Fri, Jan 09 2009

Published: June 01, 2007 11:57 am    PrintThis  

Building of LNG port and pipeline begins

By Tom Dalton , Staff writer
Gloucester Daily Times

Construction has started 12 miles off Gloucester on the region's first liquefied natural gas port - a controversial project opposed by fishermen and hailed by its operator as a new source of clean energy.

"We started late last week," said Doug Pizzi, a spokesman for Texas-based Excelerate Energy, the company building the $200 million Northeast Gateway terminal.

There are few signs in Salem Harbor that work has begun on what Excelerate is calling the world's second deepwater LNG port, a project it says will dramatically increase the supply of natural gas in New England.

"There has been a crew boat going now and then from the Congress Street bridge," Salem Harbormaster Peter Gifford said.

That boat carries staff from an office Excelerate opened recently in Shetland Properties, a waterfront office park behind Pickering Wharf. The office, which will monitor the LNG port, will remain in operation after construction is completed in the fall.

The real action is over the horizon, where 170 crew members arrived Sunday morning aboard a large barge, the Lone Star Horizon, loaded with pipes, equipment and its own cooks. They have begun laying a connector pipe that will wind its way along the ocean bottom from the deepwater port to an existing natural gas pipeline that runs underwater from Salem to Weymouth.

As the connector pipe is laid, a survey ship, the Sun New York, is following the barge to monitor its progress.

In the coming weeks and months, more vessels will arrive and work will intensify on what is largely an underwater project. When it is done, the only thing visible above the water will be a mooring marker about the size of a beach ball.

Underwater, however, workers will build a 35-foot high buoy - really a large docking facility - that will be raised to the surface when Excelerate's fleet of modified LNG tankers arrive. Those tankers, carrying supercooled liquefied gas, are 1,000 feet long, or the length of three football fields.

The tankers have equipment on board that will heat the liquid and turn it back to gas.

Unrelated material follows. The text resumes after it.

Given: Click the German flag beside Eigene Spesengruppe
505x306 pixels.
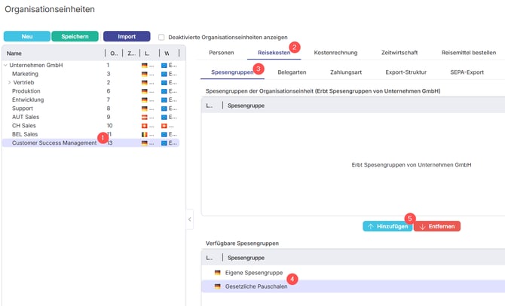Looking at the screenshot, I should 218,272.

It will then be pumped through this docking port and into the pipeline.

All of the construction is scheduled to be completed by the fall.

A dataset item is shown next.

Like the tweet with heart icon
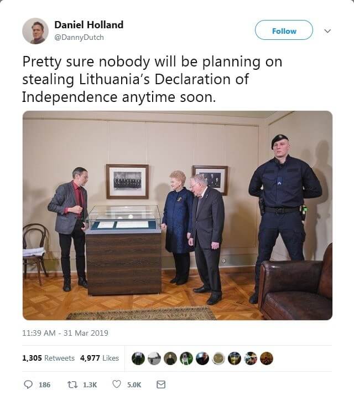Viewport: 354px width, 405px height. point(117,385)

"We want to have gas flowing by the end of December," Pizzi said.

This is Excelerate's second deepwater LNG port. Its Gulf Gateway Energy Bridge is in operation more than 100 miles south of New Orleans.



The Northeast Gateway project is the first of two LNG ports proposed off the North Shore. Suez North American hopes to have its Neptune LNG terminal in operation by the end of 2009. The company recently signed a lease for office space in Gloucester.

Area fishermen have strongly opposed the LNG projects. They argue that the ports are located in key fishing grounds and will severely limit their ability to make a living.

As part of an agreement with the state, Excelerate has taken steps to mitigate any harm the construction and port operation may cause. As an example, it recently installed buoys in the construction area that will serve as a whale detection system.

The Northeast Gateway, a company official said, will supply 400 million cubic feet per day of natural gas, or about 18 percent of New England's current supply.